We’ve taken some of the critical areas you need to consider to give you some guidance.

Why Migrate To The Cloud?

Moving to the cloud can bring substantial business benefits. Not only can it reduce your overall operational burden of building, running, and maintaining hardware, but it can also reduce the repetitive software installation tasks conducted by your IT department.

The most common IT complaints include slow time to value, incompatible systems, and limited resources. The cloud can remove these constraints, freeing your staff to focus on innovation and growth targets that are valuable to the business.

Getting experts to help you do this can improve your build security and operation. For example, employing an official Microsoft Azure partner to help you with your Azure migration can save you time and money in operational costs for the actual migration.

Identify Workloads For SaaS

Software as a Service (SaaS) platforms are hosted on public cloud servers, so they have usually shared services (Office 365, Adobe Suite, AutoCAD services, etc.).

The top three benefits when moving services onto a SaaS platform are enhanced functionality, increased usability, and a better user interface.

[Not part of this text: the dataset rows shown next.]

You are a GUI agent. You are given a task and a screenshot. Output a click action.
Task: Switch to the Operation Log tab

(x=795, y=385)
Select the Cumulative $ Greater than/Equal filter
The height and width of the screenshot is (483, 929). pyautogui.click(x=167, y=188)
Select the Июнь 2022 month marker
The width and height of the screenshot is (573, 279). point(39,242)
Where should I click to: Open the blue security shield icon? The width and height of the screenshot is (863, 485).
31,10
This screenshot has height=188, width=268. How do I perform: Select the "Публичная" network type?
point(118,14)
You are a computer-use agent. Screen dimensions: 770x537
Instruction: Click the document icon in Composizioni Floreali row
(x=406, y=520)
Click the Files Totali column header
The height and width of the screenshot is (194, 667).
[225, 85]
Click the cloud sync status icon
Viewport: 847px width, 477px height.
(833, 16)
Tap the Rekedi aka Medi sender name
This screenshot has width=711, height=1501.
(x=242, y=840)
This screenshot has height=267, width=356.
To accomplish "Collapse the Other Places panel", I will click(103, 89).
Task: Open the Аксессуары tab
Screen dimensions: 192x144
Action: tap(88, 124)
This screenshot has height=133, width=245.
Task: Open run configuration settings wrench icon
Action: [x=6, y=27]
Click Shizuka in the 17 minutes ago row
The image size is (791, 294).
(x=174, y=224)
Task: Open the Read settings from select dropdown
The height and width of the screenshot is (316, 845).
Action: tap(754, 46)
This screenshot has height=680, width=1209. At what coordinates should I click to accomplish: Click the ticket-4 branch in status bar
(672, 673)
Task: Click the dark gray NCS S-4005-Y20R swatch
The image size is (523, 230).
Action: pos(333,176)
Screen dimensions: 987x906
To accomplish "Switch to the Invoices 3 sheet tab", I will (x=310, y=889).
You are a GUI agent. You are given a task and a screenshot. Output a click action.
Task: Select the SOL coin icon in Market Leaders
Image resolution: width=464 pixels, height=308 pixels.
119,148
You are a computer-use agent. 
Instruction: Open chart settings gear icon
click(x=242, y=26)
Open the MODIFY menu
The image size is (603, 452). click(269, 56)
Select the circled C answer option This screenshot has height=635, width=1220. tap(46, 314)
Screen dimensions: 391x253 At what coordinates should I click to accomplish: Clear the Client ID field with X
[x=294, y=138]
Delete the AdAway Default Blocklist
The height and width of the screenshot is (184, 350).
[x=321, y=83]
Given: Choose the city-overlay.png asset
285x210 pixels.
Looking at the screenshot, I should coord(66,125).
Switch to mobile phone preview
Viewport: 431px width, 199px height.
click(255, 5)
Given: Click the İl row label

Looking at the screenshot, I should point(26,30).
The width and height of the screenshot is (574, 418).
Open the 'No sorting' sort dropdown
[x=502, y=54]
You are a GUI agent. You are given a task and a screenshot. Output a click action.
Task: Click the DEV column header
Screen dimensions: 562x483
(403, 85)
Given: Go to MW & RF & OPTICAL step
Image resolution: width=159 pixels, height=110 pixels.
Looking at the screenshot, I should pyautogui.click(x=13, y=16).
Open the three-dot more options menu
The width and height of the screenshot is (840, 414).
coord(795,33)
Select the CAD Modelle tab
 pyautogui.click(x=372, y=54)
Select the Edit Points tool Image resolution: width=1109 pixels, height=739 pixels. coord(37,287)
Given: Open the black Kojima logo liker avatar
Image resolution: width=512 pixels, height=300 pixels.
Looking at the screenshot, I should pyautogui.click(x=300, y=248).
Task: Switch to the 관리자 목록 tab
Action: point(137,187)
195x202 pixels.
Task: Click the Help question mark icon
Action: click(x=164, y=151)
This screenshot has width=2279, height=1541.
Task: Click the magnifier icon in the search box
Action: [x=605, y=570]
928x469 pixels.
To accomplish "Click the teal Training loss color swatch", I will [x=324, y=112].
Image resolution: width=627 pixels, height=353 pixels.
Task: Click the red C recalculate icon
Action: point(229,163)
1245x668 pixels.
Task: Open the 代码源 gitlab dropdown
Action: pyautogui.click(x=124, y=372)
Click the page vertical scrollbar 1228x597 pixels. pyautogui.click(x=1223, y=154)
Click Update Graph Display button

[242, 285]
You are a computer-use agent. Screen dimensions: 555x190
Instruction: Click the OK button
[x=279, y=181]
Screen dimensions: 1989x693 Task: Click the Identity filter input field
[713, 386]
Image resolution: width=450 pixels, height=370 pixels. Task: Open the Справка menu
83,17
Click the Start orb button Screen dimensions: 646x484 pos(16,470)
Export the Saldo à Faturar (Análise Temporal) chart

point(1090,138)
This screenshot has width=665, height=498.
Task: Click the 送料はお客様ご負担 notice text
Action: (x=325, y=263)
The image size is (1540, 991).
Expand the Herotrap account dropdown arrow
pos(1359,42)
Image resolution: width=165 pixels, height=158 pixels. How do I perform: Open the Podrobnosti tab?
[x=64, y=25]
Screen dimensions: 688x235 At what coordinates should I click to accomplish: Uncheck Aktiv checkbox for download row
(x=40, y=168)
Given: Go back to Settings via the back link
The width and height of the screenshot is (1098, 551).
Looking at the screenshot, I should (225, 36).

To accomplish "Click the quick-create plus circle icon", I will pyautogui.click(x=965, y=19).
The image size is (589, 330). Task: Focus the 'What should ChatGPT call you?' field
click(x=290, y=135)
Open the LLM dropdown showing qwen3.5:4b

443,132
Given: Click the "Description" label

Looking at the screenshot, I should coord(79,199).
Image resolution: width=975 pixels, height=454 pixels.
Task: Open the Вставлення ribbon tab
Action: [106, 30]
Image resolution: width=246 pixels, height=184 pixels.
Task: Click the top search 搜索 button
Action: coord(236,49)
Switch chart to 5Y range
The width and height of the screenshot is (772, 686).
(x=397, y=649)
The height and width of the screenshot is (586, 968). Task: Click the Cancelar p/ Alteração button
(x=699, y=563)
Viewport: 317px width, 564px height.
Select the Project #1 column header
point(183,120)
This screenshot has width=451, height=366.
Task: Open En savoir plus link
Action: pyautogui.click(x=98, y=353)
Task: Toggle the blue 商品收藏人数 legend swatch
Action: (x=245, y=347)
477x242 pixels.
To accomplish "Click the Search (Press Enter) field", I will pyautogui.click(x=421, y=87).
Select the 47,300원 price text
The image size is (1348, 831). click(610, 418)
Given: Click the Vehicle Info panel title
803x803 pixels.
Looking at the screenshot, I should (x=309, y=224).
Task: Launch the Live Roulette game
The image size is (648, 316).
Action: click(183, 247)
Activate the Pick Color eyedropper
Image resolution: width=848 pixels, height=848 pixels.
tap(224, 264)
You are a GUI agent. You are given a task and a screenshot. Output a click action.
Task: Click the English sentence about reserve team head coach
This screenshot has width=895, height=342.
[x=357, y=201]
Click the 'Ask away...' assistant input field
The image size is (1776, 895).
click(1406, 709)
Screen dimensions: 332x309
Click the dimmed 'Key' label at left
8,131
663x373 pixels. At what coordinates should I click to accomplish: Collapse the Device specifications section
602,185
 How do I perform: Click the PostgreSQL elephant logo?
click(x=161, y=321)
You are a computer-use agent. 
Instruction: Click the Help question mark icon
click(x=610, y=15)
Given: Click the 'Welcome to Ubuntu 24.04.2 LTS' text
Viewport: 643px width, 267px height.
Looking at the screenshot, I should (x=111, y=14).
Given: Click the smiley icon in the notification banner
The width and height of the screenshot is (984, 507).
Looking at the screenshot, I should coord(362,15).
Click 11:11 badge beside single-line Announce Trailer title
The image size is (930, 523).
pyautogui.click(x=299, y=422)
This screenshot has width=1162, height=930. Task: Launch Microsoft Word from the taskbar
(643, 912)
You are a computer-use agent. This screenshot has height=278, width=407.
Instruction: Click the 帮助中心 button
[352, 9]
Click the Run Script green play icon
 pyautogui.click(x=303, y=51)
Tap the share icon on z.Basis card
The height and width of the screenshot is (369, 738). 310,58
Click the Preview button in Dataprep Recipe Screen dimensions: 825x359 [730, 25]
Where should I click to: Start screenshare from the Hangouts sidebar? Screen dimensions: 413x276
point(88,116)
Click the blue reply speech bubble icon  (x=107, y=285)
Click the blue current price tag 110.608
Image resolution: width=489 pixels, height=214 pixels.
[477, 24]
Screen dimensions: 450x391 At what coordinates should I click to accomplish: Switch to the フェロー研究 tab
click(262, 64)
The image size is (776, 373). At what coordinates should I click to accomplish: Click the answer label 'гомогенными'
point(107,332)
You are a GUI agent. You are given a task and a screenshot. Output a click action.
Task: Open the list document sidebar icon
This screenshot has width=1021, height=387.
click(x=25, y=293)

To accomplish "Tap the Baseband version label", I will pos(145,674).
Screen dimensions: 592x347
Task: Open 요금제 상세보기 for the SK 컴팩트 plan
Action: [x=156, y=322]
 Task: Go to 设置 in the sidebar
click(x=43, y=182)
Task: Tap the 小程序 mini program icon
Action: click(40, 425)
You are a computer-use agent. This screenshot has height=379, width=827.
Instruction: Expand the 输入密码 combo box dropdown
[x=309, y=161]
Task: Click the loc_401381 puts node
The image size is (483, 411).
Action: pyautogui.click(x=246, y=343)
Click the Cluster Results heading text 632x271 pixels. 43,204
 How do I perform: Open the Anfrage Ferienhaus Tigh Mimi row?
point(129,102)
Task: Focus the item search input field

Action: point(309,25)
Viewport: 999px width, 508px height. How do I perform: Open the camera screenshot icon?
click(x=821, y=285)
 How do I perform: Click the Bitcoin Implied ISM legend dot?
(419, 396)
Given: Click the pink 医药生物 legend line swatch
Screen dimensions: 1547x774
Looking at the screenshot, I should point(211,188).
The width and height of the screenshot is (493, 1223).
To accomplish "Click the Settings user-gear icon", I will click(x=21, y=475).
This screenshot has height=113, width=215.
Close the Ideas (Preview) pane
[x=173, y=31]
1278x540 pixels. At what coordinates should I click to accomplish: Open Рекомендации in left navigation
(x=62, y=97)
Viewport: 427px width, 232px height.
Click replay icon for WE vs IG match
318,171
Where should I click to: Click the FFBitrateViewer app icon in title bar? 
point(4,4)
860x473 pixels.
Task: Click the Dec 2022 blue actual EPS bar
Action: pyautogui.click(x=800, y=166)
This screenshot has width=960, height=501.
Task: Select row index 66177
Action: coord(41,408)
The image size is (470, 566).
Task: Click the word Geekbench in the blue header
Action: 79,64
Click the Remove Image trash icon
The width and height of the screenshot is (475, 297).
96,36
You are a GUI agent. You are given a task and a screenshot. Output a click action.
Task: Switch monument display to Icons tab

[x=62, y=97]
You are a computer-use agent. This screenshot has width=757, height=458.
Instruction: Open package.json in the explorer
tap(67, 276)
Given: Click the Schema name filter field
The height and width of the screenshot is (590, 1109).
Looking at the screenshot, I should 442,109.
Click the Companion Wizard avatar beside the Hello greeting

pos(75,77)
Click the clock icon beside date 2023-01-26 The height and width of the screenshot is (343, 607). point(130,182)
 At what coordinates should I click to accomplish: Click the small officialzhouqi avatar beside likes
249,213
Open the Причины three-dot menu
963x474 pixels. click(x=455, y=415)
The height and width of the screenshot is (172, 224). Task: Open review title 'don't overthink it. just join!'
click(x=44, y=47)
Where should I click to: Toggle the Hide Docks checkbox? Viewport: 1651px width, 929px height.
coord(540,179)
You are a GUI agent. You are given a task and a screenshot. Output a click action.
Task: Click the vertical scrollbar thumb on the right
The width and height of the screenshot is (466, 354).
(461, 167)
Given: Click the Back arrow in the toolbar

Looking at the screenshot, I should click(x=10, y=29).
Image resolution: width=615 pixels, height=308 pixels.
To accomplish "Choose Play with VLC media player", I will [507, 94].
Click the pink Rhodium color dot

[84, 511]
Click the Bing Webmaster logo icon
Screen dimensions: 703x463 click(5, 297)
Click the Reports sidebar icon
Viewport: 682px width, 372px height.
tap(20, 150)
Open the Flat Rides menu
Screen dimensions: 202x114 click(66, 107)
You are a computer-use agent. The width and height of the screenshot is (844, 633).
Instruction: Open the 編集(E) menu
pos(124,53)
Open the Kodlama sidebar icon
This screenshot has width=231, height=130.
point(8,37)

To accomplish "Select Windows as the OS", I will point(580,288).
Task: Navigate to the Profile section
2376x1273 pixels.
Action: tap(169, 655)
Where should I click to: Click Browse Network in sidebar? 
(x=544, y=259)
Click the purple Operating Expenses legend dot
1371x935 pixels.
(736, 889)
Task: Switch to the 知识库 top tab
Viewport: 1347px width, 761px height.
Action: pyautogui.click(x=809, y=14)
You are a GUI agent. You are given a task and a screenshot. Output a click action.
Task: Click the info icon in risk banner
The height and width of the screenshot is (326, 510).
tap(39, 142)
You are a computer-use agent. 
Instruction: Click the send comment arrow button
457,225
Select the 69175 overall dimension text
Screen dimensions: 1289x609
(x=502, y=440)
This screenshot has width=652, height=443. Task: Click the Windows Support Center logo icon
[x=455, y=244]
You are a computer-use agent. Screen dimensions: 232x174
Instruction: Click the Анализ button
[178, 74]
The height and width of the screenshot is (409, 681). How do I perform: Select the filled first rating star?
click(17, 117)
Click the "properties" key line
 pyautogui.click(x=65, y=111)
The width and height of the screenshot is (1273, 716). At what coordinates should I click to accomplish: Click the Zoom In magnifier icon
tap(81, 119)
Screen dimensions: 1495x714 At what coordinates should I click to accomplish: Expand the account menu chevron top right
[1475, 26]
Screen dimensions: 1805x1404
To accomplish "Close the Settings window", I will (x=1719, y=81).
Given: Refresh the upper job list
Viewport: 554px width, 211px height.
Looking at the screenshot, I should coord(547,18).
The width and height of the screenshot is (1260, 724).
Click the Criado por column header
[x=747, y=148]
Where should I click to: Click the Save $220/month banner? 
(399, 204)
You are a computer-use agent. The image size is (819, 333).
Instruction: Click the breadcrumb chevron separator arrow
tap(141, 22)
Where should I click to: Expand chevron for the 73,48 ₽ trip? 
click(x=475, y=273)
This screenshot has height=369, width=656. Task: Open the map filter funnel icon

When identifying which workloads to migrate to a SaaS platform, teams must focus on how critical the application is to maintain daily business operations and whether it is crucial enough to warrant a private cloud (see next section).

While some functions are vital to day-to-day operations, keeping them in a private cloud may not be feasible financially or operationally.

Consider Private Cloud For Some Functions

A private cloud could be a choice for modernization while still using a traditional business infrastructure. In using a private cloud, however, cloud migration teams must dial down the project’s complexity to ensure the cost doesn’t outweigh the benefits.

Highly regulated industries may find that private cloud deployments are the best way to fulfill compliance requirements. Other justifications for private cloud implementation include reducing data center space and hosting costs, increasing reliability and availability, or ensuring low network latency.

Align Cloud Outcomes With Business Goals

Within the business operations areas of the company, a move to the cloud must be for a good reason rather than simply “following the trend.”

Making a compelling case for a cloud migration project should consider the business objectives and goals and align them with the project’s key selling points. Highlighting agility, flexibility, scalability, and cost optimization could be a great selling point for leaders within your business.

Tangible reasons for them will include increased business system availability, technical flexibility, reduced security risk, and, most importantly, shorter project times. All of these scream an increase in resources and allow the IT team to focus more on optimizing the functions of the business units rather than maintaining old systems at cost.